PowerPoint uses ZIP-64 (for both 32-bit and 64-bit versions), so the file sizes have no theoretical size limit. Well, ok, there is a limit: 16 Exabytes (2 to the 64th power).
But unless you have that much memory on your PC (real RAM and, with a severe performance hit, virtual memory) you won't be able to load, view or edit files that big. The real limit is your computer, it's RAM, the operating system version and file system (NTFS vs FAT).
For all practical purposes, assume that the limit is the amount of physical RAM you have in your system. And when measuring the PPTX file size, keep in mind that it's a ZIP that must be unzipped before use. To get a better idea of its real size, unzip the contents of the file to a folder and look at the folder's properties to see how much space the unzipped files occupy.
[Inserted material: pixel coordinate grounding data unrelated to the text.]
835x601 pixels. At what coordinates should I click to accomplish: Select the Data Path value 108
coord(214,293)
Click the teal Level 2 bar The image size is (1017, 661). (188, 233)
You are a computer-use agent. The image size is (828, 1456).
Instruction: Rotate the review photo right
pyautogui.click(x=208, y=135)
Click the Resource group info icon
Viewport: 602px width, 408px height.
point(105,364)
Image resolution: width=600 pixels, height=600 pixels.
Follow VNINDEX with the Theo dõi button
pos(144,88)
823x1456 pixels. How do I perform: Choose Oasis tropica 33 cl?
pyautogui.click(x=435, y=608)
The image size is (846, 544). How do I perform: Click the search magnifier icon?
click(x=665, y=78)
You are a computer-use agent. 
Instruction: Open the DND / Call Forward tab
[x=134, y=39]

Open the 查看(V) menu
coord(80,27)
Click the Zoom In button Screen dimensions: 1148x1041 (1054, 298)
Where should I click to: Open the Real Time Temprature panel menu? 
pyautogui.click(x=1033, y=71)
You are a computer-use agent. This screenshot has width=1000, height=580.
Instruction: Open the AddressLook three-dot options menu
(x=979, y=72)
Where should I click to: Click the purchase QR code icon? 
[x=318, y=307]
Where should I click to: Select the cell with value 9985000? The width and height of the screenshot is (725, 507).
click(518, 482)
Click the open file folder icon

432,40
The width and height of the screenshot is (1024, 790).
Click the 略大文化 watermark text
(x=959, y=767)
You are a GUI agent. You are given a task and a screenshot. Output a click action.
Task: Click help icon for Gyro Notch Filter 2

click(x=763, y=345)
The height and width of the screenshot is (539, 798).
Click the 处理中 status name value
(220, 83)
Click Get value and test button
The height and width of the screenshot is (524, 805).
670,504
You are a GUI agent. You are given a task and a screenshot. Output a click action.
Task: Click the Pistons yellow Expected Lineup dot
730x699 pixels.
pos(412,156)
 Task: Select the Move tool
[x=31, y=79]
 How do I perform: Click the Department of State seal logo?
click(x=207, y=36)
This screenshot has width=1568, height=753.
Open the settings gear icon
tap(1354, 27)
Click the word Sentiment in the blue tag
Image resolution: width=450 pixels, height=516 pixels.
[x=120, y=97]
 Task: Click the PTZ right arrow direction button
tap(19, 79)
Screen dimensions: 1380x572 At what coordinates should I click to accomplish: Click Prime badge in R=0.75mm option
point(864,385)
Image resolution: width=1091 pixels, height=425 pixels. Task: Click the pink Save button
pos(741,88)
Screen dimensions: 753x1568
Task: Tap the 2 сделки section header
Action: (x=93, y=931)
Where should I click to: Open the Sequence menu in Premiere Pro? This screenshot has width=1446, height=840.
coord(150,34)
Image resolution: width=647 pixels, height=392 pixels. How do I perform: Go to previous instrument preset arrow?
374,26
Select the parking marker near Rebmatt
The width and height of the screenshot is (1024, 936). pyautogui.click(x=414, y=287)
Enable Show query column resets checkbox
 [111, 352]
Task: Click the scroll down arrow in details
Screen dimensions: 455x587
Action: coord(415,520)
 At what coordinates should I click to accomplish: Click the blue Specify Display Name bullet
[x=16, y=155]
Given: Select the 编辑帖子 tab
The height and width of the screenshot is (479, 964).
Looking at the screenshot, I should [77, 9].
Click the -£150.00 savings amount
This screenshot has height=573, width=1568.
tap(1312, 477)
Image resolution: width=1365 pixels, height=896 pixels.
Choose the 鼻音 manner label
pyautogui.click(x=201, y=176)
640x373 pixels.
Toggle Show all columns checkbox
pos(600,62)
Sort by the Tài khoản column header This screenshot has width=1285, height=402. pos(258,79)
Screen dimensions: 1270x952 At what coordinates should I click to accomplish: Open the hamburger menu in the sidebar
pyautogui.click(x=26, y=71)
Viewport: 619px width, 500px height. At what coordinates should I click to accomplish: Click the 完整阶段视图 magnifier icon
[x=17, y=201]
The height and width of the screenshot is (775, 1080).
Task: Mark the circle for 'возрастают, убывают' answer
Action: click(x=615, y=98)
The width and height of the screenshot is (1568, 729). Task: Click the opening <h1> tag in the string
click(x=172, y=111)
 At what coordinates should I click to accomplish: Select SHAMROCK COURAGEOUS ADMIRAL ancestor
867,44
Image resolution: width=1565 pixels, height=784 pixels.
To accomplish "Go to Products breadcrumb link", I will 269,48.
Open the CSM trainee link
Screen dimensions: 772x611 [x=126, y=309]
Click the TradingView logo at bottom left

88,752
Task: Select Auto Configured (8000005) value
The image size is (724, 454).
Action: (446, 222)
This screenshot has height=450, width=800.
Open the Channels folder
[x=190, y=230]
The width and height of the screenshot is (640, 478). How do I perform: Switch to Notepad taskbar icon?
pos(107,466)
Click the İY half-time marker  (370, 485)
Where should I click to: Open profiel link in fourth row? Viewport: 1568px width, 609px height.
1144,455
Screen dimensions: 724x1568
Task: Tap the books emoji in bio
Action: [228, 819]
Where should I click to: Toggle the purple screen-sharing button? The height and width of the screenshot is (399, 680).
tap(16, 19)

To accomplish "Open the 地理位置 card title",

OK, that was the theory. Here's some practical advice.
It's better to break large files up into smaller units, even if you later combine them into one big file for presentation purposes.
- If a huge file gets corrupted, you've lost all of your work. If a smaller file representing just a section of your presentation gets corrupted, you've still got the rest of the show, safe and sound.
- Small files load faster and are quicker to work with and navigate through. You'll save a lot of time by working with smaller chunks at a time.
- You can hand off parts of the show to several people to work on if the show is divided up into multiple presentations.
- If you're distributing the show to people who don't have powerhouse PCs, you can create a set of linked smaller files that has all the same slides as the big version but take far fewer PC resources to load and run.
- If you need to email files, you're going to run into mailbox size limits long before you even start to make PowerPoint stretch. Some people still can't send/receive files over 2mb. If your file's broken into reasonable size chunks, you can mail them a few at a time and make it work.
- If you re-use slides by inserting them from older files into new presentations, it's far faster if you insert from smaller files.
- And suppose you have a 5GB PPTX file that, by some miracle, actually works ok on your PC. But you need to save it as PowerPoint 97-2003/PPT format so someone with PowerPoint 2003 can use it. That's not going to work.